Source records
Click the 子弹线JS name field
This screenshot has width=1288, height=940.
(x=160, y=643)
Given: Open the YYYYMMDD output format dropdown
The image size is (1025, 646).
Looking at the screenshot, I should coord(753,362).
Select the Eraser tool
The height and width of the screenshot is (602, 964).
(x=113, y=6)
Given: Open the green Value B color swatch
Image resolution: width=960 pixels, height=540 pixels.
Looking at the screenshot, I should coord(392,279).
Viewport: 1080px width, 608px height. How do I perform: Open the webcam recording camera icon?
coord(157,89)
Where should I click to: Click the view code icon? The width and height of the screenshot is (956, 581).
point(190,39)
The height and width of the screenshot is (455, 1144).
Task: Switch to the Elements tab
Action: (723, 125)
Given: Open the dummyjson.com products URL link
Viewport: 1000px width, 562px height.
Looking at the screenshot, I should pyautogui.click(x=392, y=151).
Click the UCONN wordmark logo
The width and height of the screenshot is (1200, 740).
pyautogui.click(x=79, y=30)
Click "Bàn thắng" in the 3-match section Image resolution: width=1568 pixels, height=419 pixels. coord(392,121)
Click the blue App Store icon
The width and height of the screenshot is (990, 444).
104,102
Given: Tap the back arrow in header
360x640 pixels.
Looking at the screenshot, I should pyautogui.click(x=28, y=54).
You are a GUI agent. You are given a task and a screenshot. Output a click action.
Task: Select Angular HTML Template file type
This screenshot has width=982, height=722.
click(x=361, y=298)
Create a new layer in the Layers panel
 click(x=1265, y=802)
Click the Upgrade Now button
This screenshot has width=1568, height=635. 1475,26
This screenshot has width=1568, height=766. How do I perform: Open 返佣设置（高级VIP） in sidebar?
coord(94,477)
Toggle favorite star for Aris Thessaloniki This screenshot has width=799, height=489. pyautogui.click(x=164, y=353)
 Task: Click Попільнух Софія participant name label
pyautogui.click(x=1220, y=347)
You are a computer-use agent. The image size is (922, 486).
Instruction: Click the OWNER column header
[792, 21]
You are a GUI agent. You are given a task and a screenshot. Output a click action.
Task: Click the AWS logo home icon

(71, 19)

[GOAL OF THE EXERCISE] The answer consists of the line holding "Select the Eraser tool" and every line after it up to the end of the records, word for word.

[THE ANSWER]
Select the Eraser tool
The height and width of the screenshot is (602, 964).
(x=113, y=6)
Given: Open the green Value B color swatch
Image resolution: width=960 pixels, height=540 pixels.
Looking at the screenshot, I should coord(392,279).
Viewport: 1080px width, 608px height. How do I perform: Open the webcam recording camera icon?
coord(157,89)
Where should I click to: Click the view code icon? The width and height of the screenshot is (956, 581).
point(190,39)
The height and width of the screenshot is (455, 1144).
Task: Switch to the Elements tab
Action: (723, 125)
Given: Open the dummyjson.com products URL link
Viewport: 1000px width, 562px height.
Looking at the screenshot, I should pyautogui.click(x=392, y=151).
Click the UCONN wordmark logo
The width and height of the screenshot is (1200, 740).
pyautogui.click(x=79, y=30)
Click "Bàn thắng" in the 3-match section Image resolution: width=1568 pixels, height=419 pixels. coord(392,121)
Click the blue App Store icon
The width and height of the screenshot is (990, 444).
104,102
Given: Tap the back arrow in header
360x640 pixels.
Looking at the screenshot, I should pyautogui.click(x=28, y=54).
You are a GUI agent. You are given a task and a screenshot. Output a click action.
Task: Select Angular HTML Template file type
This screenshot has width=982, height=722.
click(x=361, y=298)
Create a new layer in the Layers panel
 click(x=1265, y=802)
Click the Upgrade Now button
This screenshot has width=1568, height=635. 1475,26
This screenshot has width=1568, height=766. How do I perform: Open 返佣设置（高级VIP） in sidebar?
coord(94,477)
Toggle favorite star for Aris Thessaloniki This screenshot has width=799, height=489. pyautogui.click(x=164, y=353)
 Task: Click Попільнух Софія participant name label
pyautogui.click(x=1220, y=347)
You are a computer-use agent. The image size is (922, 486).
Instruction: Click the OWNER column header
[792, 21]
You are a GUI agent. You are given a task and a screenshot. Output a click action.
Task: Click the AWS logo home icon

(71, 19)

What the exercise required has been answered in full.